May 14, 2013
In prior posts I have often referred to the run-up in the dollar engineered by the Clinton-Rubin-Summers team in the 1990s as being the root of all evils. The point is that their over-valued dollar policy led to a large trade deficit. The only way the demand lost as a result of the trade deficit (people spending their money overseas rather than here) could be offset was with asset bubbles.
To fill this demand gap, the Clinton crew gave us the stock bubble in the 1990s and the Bush team gave us the housing bubble in the last decade. In both cases the bubbles crashed with disastrous consequences, the latter more than the former. (It took us almost 4 years to replace the jobs lost in the 2001 recession, so that downturn was not trivial either.)
Anyhow, my take away from this story is that, using the advanced economics from Econ 101, we need to get the dollar down. I have made this point in the past and readers have often commented that trade does not appear to be responding as would be predicted from a falling dollar. I would argue otherwise. The graph below shows the non-oil trade deficit measured as a share of GDP against the real value of the dollar.
Source: Bureau of Economic Analysis and the Federal Reserve Board
This picture looks pretty much like the textbook story. The dollar has fallen nearly back to its 1995 level and the deficit as a share of GDP has fallen almost back to is 1995-1997 level as well. (There are lags, so trade does not adjust immediately to changes in the dollar’s value.) Before anyone starts jumping up and down about pulling oil out of the picture, let me explain.

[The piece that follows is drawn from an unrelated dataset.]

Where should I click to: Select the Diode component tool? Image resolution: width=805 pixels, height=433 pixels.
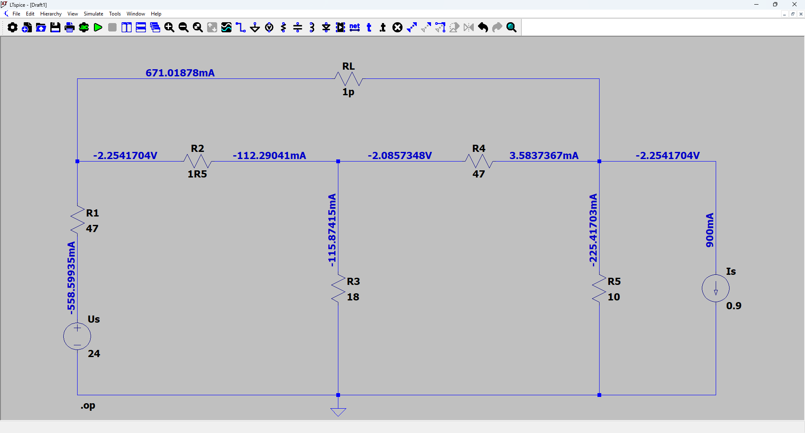point(326,28)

Oil prices have more than quadrupled over this period causing us to have a much larger deficit from oil imports. (Sorry, I have not deducted oil exports because they were not available from the same table.) Demand for oil is relatively inelastic. This means that when oil prices go up, if nothing else changed, we would expect our trade deficit to rise as the increase in the price of oil more than offsets the decline in quantity.
The textbook response to the increase in oil prices and the rise in the trade deficit would be that the additional outflow of dollars would cause a further decline in the value of the dollar. This decline in the dollar leads to reduction in imports and an increase in exports, which effectively allows the country to pay for higher priced oil.
In other words, if we followed the textbook story, we should expect to see a somewhat lower valued dollar today than in 1995 as a result of higher oil prices. This would cause us to have a reduced deficit, or even trade surplus, on non-oil products. This would mean that the dollar has to fall somewhat more than it already has in order to bring our trade deficit back to its mid-90s level.
It looks to me like the intro textbook story is still doing pretty well.